Bron: Stichting Epicurus
Door Nicole Maalsté en Rutger Jan Hebben
5 juli 2012
Deze rapportage is opgesteld in opdracht van de stichting Epicurus uit Den Haag. Het WODC heeft verschillende onderzoeken uitgezet om de effecten van de invoering van de wietpas te meten. De resultaten van die onderzoeken zullen echter pas in 2014 naar buiten worden gebracht. Daarom heeft de stichting Epicurus opdracht gegeven voor een quickscan naar de gevolgen van de invoering van de wietpas in Zuid-Nederland. Hieronder zijn de eerste resultaten van die quickscan beschreven.
Quickscan
Om zo snel mogelijk een beeld te krijgen van de gevolgen van de invoering van de wietpas zijn wij allereerst persoonlijk poolshoogte gaan nemen in een aantal zuidelijke gemeenten. Daarnaast hebben wij aan de hand van een topiclijst uitgebreide telefoongesprekken gevoerd met coffeeshopondernemers. Verder hebben wij coffeeshopondernemers in het zuiden van het land gevraagd om een vragenlijst in te vullen. Op die manier hebben we informatie kunnen krijgen over de situatie in Breda, Den Bosch, Eindhoven, Geleen, Goes, Maastricht, Oss, Roermond, Sittard,Terneuzen,Tilburg, Venlo, Waalwijk en Weert.
Achtergrond
• Per 1 mei 2012 is de wietpas ingevoerd in Limburg, Brabant en Zeeland.

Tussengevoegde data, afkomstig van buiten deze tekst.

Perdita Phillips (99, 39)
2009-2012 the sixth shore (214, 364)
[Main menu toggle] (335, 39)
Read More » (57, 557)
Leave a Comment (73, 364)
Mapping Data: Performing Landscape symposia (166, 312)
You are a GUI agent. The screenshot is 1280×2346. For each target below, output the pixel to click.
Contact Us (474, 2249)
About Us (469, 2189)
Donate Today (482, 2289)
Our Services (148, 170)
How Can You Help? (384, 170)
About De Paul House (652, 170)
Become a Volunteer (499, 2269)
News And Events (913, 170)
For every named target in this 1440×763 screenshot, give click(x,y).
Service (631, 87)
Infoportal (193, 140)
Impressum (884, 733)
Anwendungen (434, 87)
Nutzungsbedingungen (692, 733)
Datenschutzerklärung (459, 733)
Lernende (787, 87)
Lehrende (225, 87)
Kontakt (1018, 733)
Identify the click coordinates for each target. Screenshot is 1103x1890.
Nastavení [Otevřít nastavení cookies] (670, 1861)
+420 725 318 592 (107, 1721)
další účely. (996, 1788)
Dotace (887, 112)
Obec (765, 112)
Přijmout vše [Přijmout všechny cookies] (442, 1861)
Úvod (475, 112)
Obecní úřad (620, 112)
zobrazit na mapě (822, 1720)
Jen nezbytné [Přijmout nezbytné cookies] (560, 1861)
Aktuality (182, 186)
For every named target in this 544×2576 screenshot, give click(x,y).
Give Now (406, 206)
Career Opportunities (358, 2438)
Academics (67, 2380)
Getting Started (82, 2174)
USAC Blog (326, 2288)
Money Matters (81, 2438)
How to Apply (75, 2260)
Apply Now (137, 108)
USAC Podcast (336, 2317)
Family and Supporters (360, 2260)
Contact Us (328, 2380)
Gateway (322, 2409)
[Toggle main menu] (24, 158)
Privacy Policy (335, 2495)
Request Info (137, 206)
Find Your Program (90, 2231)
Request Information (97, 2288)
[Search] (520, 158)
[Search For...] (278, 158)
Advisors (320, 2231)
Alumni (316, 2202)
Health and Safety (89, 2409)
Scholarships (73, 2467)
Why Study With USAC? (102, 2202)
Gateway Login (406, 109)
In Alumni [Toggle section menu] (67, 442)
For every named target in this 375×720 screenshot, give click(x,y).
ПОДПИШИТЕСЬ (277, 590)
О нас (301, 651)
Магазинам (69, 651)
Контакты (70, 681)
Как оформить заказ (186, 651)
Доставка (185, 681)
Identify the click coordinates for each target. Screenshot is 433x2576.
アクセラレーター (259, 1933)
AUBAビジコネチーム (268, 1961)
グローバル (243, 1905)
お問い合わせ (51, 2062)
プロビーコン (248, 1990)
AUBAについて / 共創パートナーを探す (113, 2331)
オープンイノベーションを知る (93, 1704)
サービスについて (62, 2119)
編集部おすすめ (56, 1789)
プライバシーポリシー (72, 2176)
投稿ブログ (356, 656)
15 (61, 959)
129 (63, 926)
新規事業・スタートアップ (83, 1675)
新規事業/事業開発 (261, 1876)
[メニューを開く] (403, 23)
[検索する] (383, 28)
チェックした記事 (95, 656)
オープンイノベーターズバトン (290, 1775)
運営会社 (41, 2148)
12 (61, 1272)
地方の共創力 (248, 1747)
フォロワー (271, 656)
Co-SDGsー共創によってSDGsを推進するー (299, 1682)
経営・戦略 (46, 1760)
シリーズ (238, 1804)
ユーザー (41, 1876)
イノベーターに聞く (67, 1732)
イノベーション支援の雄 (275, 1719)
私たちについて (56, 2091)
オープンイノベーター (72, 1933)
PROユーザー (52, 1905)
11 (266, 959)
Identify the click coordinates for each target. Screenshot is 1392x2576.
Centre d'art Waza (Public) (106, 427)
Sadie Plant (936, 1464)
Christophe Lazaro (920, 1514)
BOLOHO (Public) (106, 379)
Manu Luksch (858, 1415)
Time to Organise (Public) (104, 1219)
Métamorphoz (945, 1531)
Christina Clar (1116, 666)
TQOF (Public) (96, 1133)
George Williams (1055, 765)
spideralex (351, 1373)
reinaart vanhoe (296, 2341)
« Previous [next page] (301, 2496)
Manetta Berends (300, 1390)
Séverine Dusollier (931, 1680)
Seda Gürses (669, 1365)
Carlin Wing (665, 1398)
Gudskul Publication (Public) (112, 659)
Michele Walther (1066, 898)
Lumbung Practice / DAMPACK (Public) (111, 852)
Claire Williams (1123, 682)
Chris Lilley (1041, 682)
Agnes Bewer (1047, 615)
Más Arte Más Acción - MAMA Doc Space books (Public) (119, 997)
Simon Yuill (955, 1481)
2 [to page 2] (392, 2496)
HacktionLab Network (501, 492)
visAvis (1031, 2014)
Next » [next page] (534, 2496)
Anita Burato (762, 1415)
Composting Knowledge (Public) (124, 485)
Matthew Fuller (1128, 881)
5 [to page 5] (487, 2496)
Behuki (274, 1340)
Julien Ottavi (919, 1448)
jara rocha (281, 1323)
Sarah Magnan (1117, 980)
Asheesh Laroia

Feitelijk is er geen sprake van een wietpas, maar de invoering van het besloten-clubcriterium en het ingezetenencriterium. Wanneer een nieuw kabinet niet anders besluit, zal de wietpas per 1 januari 2013 ook in de rest van Nederland worden ingevoerd.
• Het besloten-clubcriterium houdt in dat coffeeshops enkel toegankelijk zijn voor leden. Dit aantal is gemaximeerd op 2000. Bij controle moeten coffeeshophouders de ledenlijst kunnen overleggen aan de autoriteiten.
• Het ingezetenecriterium houdt in dat alleen mensen die in Nederland wonen lid mogen worden van een coffeeshop. Achtergrond voor deze maatregel is het terugdringen van het drugstoerisme in de grensregio’s. Om vast te stellen of iemand woonachtig is in Nederland is een uittreksel uit het GBA nodig.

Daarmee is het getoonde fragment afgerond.